Sunday, August 17, 2014

12. laurene's tale

by emily de villaincourt

illustrated by danny delacroix

editorial consultant: Prof. Dan Leo

click here for previous chapter

click here to begin the 14th princess





laurene had asked toni - in the most casual, if you can do it, if you can't it's no big deal, way - to see if she could score a little bit of dope for her in the village.

laurene was being truthful in a way - she did not really care that much if toni got her any dope.

enlisting toni as an accomplice was part of a larger plan of laurene's - to escape.

under her affectedly languid and giddy exterior laurene was as determined as any of the girls to escape.

she heard voices in the corridor.

it must be toni, she thought.

***


laurene turned her head and listened more intently.

yes, that was toni's voice, talking in the corridor to the guard she was relieving.

who else would it have been? laurene waited for toni to knock.

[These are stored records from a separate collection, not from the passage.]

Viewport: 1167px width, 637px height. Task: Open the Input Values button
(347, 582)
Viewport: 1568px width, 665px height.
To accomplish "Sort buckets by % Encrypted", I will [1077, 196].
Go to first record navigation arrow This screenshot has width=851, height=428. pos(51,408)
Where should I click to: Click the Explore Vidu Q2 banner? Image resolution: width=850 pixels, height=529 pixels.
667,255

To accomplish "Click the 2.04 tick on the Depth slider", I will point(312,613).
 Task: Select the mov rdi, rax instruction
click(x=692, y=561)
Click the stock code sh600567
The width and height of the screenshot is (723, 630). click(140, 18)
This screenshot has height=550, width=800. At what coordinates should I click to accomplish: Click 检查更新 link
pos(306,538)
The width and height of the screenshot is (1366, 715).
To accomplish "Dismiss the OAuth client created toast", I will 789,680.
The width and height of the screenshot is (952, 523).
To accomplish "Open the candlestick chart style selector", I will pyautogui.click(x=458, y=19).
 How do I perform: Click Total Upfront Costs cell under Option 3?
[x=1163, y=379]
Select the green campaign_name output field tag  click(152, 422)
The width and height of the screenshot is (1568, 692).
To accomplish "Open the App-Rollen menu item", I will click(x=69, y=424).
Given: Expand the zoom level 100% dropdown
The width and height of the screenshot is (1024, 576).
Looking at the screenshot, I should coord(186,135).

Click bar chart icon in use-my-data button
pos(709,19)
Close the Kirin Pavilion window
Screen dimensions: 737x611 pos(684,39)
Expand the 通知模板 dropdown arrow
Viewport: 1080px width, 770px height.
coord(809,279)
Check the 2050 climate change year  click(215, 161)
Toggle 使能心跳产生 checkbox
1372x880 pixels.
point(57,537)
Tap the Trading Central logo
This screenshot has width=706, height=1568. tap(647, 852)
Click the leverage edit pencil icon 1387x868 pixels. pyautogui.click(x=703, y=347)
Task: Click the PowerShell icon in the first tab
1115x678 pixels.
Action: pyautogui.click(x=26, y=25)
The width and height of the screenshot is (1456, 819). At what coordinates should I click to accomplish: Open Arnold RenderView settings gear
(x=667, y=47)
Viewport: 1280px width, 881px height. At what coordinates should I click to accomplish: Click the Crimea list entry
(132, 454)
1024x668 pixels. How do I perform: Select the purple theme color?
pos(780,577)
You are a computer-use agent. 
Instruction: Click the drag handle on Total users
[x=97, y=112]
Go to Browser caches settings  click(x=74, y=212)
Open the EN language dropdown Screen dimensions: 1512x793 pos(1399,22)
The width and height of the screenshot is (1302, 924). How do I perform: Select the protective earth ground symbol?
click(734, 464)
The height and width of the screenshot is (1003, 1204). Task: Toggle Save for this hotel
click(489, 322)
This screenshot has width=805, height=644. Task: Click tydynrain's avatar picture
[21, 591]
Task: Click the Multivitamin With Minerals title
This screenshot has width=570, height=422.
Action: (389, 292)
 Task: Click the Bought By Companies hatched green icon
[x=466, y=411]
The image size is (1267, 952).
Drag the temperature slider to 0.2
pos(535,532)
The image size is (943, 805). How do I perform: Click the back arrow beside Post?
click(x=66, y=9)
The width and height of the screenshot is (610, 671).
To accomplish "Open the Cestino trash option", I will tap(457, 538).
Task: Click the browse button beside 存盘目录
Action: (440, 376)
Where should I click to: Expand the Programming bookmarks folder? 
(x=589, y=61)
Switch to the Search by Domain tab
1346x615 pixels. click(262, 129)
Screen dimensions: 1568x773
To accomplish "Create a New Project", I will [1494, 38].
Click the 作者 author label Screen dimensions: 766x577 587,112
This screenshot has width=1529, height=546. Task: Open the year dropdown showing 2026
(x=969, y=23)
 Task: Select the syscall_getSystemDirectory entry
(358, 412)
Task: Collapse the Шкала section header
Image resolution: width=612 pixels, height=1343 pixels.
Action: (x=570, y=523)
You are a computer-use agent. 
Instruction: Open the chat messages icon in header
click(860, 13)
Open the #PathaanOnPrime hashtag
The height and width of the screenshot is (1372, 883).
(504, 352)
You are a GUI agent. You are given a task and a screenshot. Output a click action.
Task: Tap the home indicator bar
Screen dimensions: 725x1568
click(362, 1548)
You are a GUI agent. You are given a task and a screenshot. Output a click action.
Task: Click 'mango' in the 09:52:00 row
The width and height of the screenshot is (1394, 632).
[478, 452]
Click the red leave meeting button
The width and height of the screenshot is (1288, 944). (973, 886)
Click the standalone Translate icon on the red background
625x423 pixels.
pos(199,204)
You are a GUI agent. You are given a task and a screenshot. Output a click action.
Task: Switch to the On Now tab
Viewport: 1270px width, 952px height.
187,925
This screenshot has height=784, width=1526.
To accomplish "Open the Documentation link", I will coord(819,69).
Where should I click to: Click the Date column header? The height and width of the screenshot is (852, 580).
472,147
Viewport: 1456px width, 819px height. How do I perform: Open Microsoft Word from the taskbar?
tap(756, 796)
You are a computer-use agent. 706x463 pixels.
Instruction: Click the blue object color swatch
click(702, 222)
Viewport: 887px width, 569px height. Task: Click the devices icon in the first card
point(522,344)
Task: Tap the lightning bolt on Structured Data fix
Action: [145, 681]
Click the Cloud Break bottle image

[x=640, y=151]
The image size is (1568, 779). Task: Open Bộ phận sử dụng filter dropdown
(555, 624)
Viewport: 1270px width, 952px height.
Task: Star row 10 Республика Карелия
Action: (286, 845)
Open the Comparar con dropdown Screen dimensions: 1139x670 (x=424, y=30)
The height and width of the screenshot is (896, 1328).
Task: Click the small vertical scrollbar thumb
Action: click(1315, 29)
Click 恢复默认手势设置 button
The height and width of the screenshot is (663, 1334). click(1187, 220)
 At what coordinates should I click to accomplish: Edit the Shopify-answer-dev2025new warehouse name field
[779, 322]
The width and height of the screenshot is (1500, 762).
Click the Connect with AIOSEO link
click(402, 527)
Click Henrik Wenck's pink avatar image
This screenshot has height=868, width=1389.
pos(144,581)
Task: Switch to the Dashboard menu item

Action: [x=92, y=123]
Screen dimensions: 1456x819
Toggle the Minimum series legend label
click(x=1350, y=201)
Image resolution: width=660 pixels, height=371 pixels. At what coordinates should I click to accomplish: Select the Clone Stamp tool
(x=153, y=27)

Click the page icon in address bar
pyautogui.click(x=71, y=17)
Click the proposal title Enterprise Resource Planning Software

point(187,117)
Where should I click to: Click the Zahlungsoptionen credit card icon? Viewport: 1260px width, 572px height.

laurene found it amusing that the guards were so polite. always knocking before they entered a room.

the guards did not carry guns, just sticks. and in the months the princesses had been in the school, she had never seen any indication that any of them had ever even used the sticks on anybody.

were there even any guns in the school? laurene felt that there probably were not. although you never knew.

surely some - maybe quite a few - of the guards were familiar with guns and had used them during the late hostilities.

as some of the princesses themselves had.

like laurene.

***


laurene's pedigree as a "princess" was one of the shortest of any of the girls.

but she had also been one of the richest. maybe the richest (depending, of course, on how "rich" was defined).

and she had just been ready to inherit a lot of the wealth in her own name when the war broke out.

might things have turned differently for her if the war had been postponed a bit longer?

you never knew but probably not.

laurene's father had made his fortune patenting and manufacturing a control mechanism used in the missile guidance systems of six of the eight major players.


but not including the "orange" party of mustafa ali, who would outlast all the other players and declare himself the emperor sargon.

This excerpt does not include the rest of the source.